Pried information from tight-lipped Elders.
She never fit the perfect mold they wanted for the Reef.
Never had the patience for it." His tail gives a lazy flick, stirring up a cloud of silt that dances in the faint light. "Like me."
He turns his head to look at me. His golden eyes, faint and luminous, catch the last of light from the distant glow of the House of Drift. "I wonder if that is why she never seemed to leave me alone," he muses. "She saw another outcast hiding in plain sight."
"She seems more herself now," I note, observing the way the water carries us. "The burden of the Council's lies is gone. She is free."
I reach out and trace the sharp line of his jaw with my thumb, the skin there smooth and cool.
"But I must remind you," I rumble, my voice dropping an octave, a private sound meant only for him. "You are significantly more beautiful than any other outcast in this ocean."
Vaelis laughs again, a bright, genuine sound that clears the heavy tension in the water around us. "She doesn’t seem all that upset about the lack of a cure," he says, leaning his cheek into my palm, his eyes closing for a moment.
"She accepts her fate," I rumble in agreement, my thumb tracing the line of his jaw before slipping down to stroke the smooth skin of his neck. "She made her peace with the ocean."
I look toward the dark expanse of the Silt, where Mira disappeared.
The toxic gloom seems to press in. I can’t help but wonder about the glass syringe she clutched so desperately, about the purple liquid that pulsed with a faint, sickly light.
What desperate alchemy could possibly offer purpose to an aging betta-mer?
"I'm not sure what trouble she's up to next out there," I continue, my voice low, "but hopefully she's returned."
I pause my swimming, letting the current hold us. I swim there, in the silent, cold water, my hand still on his face.
"Is it alright if she stays with us?" I ask, the question feeling strangely vulnerable in the vast emptiness between us.

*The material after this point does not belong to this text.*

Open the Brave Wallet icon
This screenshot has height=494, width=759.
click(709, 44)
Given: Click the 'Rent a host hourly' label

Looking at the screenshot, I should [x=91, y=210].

I have spent my entire life as a solitary Basalt-Kin, a lone shadow in the endless dark. Now I find myself building a strange, fractured family within the old walls of a forgotten shell.
A slow smile spreads across Vaelis's face, his golden eyes crinkling at the corners.
"You have a soft spot for broken things, Kael," he teases, his fingers tracing the jagged scars on my throat. "Of course she can stay. We will care for her until the tide comes to claim her."
We resume our journey through the murk, our tails moving in synchronized strokes through the cold water. The silence between us is comfortable, heavy with unspoken understanding.
A few minutes later, the ruins of Oona's cavern loom before us, a wound in the ocean floor.